Of interest to feminist philosophers…I haven’t read this but I’m intrigued. I’m curious as to whether the foreign language effect applies to the kind of biases feminists and others have been concerned about in academic life. Should we conducting hiring committee meetings in German, for example?
“The Foreign-Language Effect: Thinking in a Foreign Tongue Reduces Decision Biases”
Would you make the same decisions in a foreign language as you would in your native tongue? It may be intuitive that people would make the same choices regardless of the language they are using, or that the difficulty of using a foreign language would make decisions less systematic. We discovered, however, that the opposite is true: Using a foreign language reduces decision-making biases. Four experiments show that the framing effect disappears when choices are presented in a foreign tongue. Whereas people were risk averse for gains and risk seeking for losses when choices were presented in their native tongue, they were not influenced by this framing manipulation in a foreign language. Two additional experiments show that using a foreign language reduces loss aversion, increasing the acceptance of both hypothetical and real bets with positive expected value.

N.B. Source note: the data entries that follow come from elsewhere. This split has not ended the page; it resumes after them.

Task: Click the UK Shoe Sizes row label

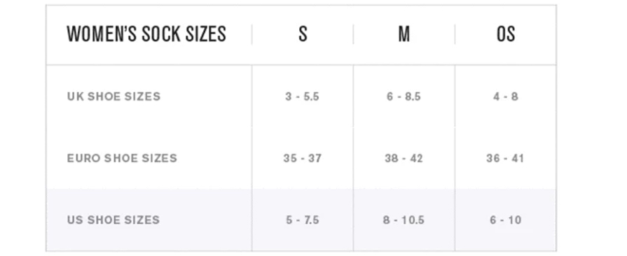Action: click(x=113, y=97)
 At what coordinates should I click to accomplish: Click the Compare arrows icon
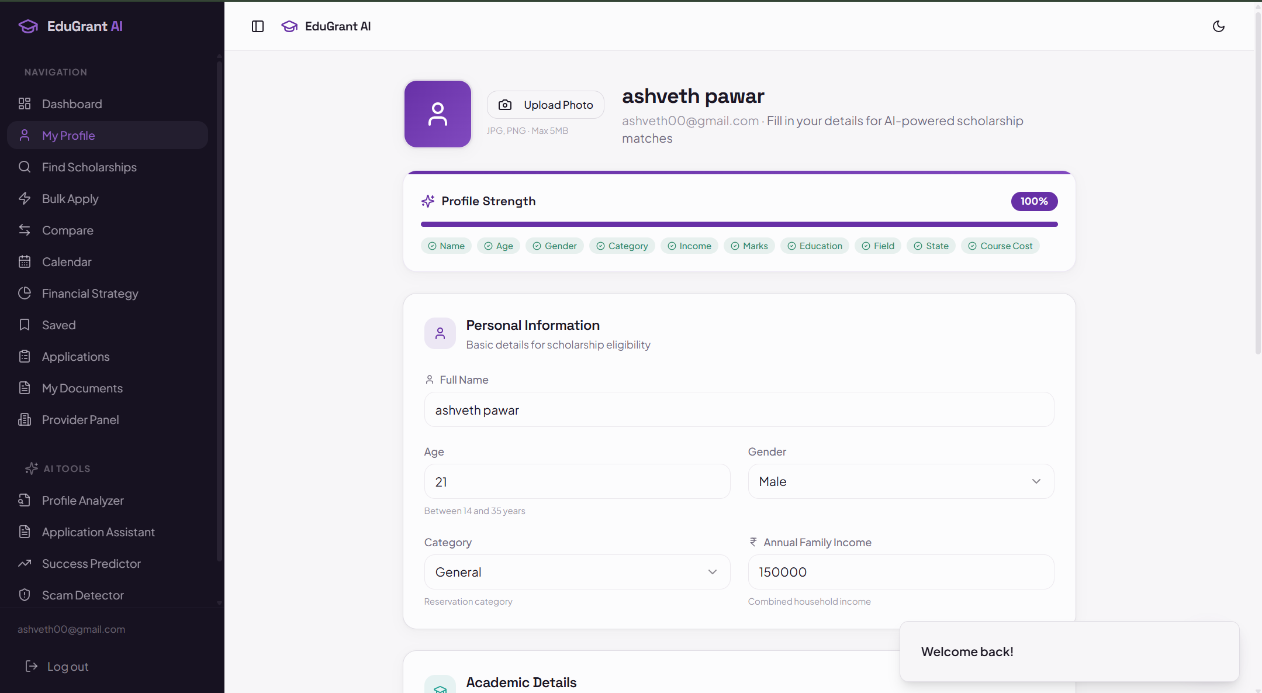25,230
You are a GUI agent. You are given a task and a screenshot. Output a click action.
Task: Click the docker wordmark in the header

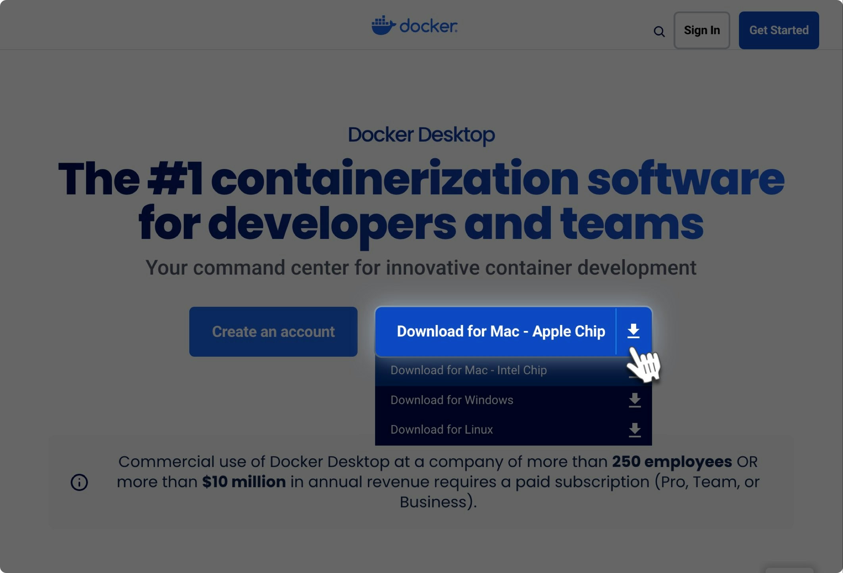pos(428,26)
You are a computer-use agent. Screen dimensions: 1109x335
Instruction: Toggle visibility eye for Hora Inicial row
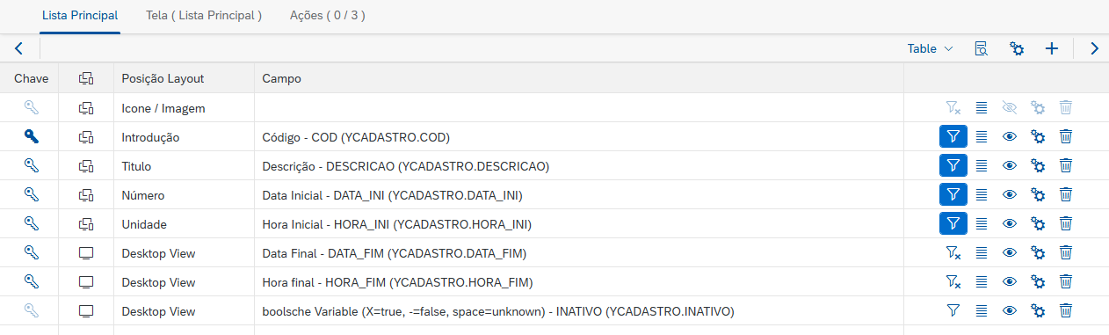1010,224
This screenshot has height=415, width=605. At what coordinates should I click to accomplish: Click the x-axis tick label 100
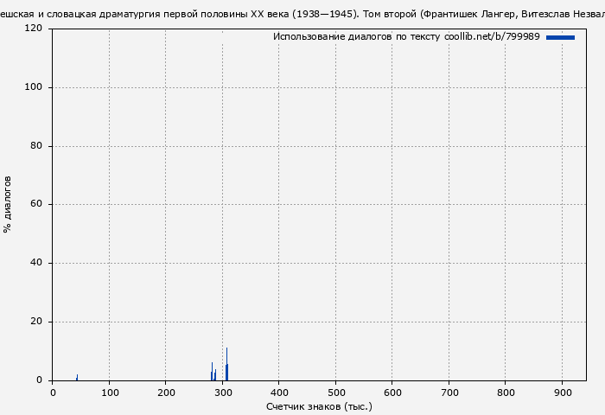coord(109,393)
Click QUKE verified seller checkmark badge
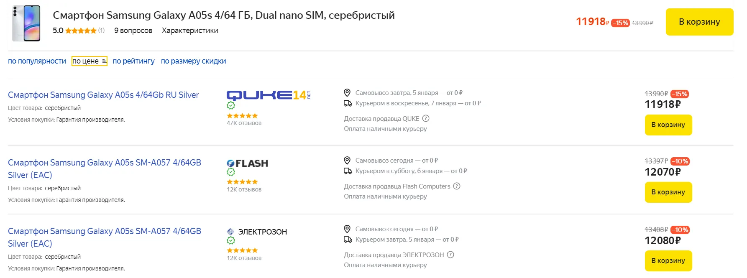 [231, 105]
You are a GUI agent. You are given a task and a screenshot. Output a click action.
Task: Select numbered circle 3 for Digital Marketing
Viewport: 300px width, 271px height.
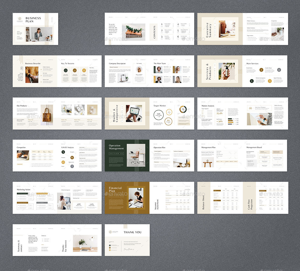click(270, 81)
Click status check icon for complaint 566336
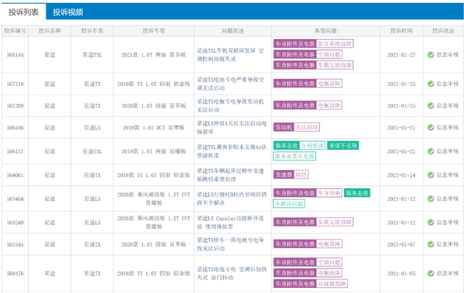The height and width of the screenshot is (293, 464). pos(431,127)
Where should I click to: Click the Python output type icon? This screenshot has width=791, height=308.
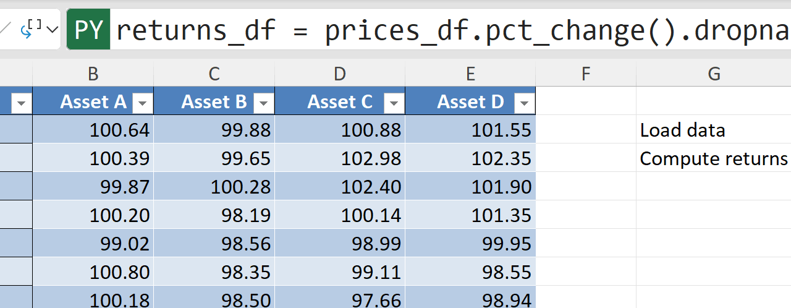[32, 28]
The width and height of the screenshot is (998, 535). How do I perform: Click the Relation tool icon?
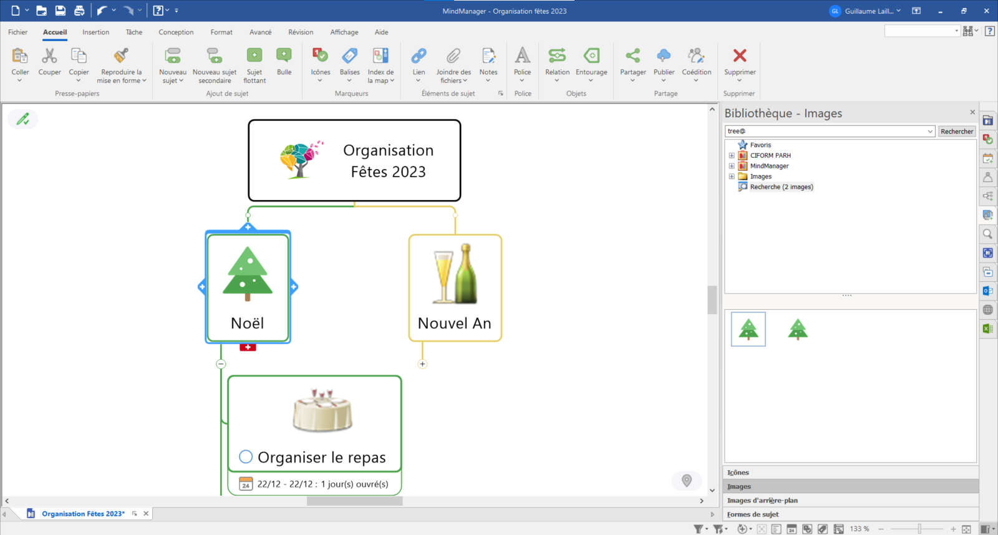557,56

We propose that these effects arise because a foreign language provides greater cognitive and emotional distance than a native tongue does.
Sayuri L. Hayakawa and
Sun Gyu An
The University of Chicago
Published online before print April 18, 2012, doi: 10.1177/0956797611432178 Psychological Science April 18, 2012 0956797611432178
4 thoughts on “Does second language use reduce bias in decision making?”
The article seems interesting, but I find it difficult to agree with it, especially because it does not seem that the experiment considered the very likely situation when people use a foreign language so much that they identify it as their own. I feel I am quite personal in my response, but I could definitely answer that I do take the same decisions in both my native tongue and English, which is my second language.
However, the article does not give enough information and I think we need better research when it comes to language, because the phenomenon is very complex and a lot more complex than they seem to present it here, as there are not taken into account factors like how much one uses or knows a foreign language.
Like Madalina, I feel that I take the same kind of decisions in either languages. The fact is my work language is English. It is not the case that sometimes I take a work-related decision in French and sometimes in English. In a way, I guess, English is my native language with regards to work. I am wondering if what they are talking about operates at a subconscious level, much the same way that unconscious bias operates.